Elecia remained unfazed and didn’t back down. “If you die, who will the banners rally
behind? If she comes, you will throw your life away for hers the first time she needs protecting. And such a need will arise, especially since she’s just a Commons.”
“Elecia, I am your Emperor now—”
Vhalla’s heart stopped at those words said aloud.
“Then act like it!” Elecia clearly was not struck by the same awe. “Think of the people you are responsible for. They need you, Aldrik. They need their Emperor. No one will stand to challenge Victor if not you. No one can unite the banners like you can.”
“Do not assume for a moment that I do not know how many lives I am responsible for.” Aldrik’s voice deepened. “This is not your choice.”
“And it’s not yours either, Aldrik.” Vhalla finally spoke up, silencing the group. “It’s mine.”
“Vhalla . . .”
Her lover’s eyes searched her desperately. Anger quickly turned into fear that she would agree with Elecia. That she would leave him. Vhalla knew that logic defined it as the “right” choice. But what they were, everything she and Aldrik had ever been, defied logic.
“I will go.”
“Are you mad or just selfish?” Elecia snapped viciously.
Aldrik ignored his cousin and gave Vhalla a slow, relieved smile.
“If I stay,” Vhalla began, tearing her eyes from the quiet joy that a smile on Aldrik’s lips gave her to look at the seething Western woman. “What will happen the first time Aldrik thinks me in trouble?”
The woman had no response.
“How will constant worry about my wellbeing impact his focus?”

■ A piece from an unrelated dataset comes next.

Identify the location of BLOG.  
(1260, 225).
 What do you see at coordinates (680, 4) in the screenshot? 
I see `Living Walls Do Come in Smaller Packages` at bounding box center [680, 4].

Elecia still said nothing.
“Who will push him when he needs to be pushed?” Vhalla stole a glance at Aldrik, hoping he didn’t take offense to her words. “Who else is unafraid to say what needs to be said, when it must be said, to him of all people?”
She met Elecia’s disbelief with a challenge. Aldrik and Vhalla had wrapped their lives around the “appropriate” decisions as dictated by the world. They’d hidden their wants and pushed aside what they had known to be true. What had it earned them? A world of death. She’d had enough of doing what the world wanted.
“I am not helpless,” Vhalla insisted. She had been training for weeks with Daniel. “Give me a sword, and I can defend myself.”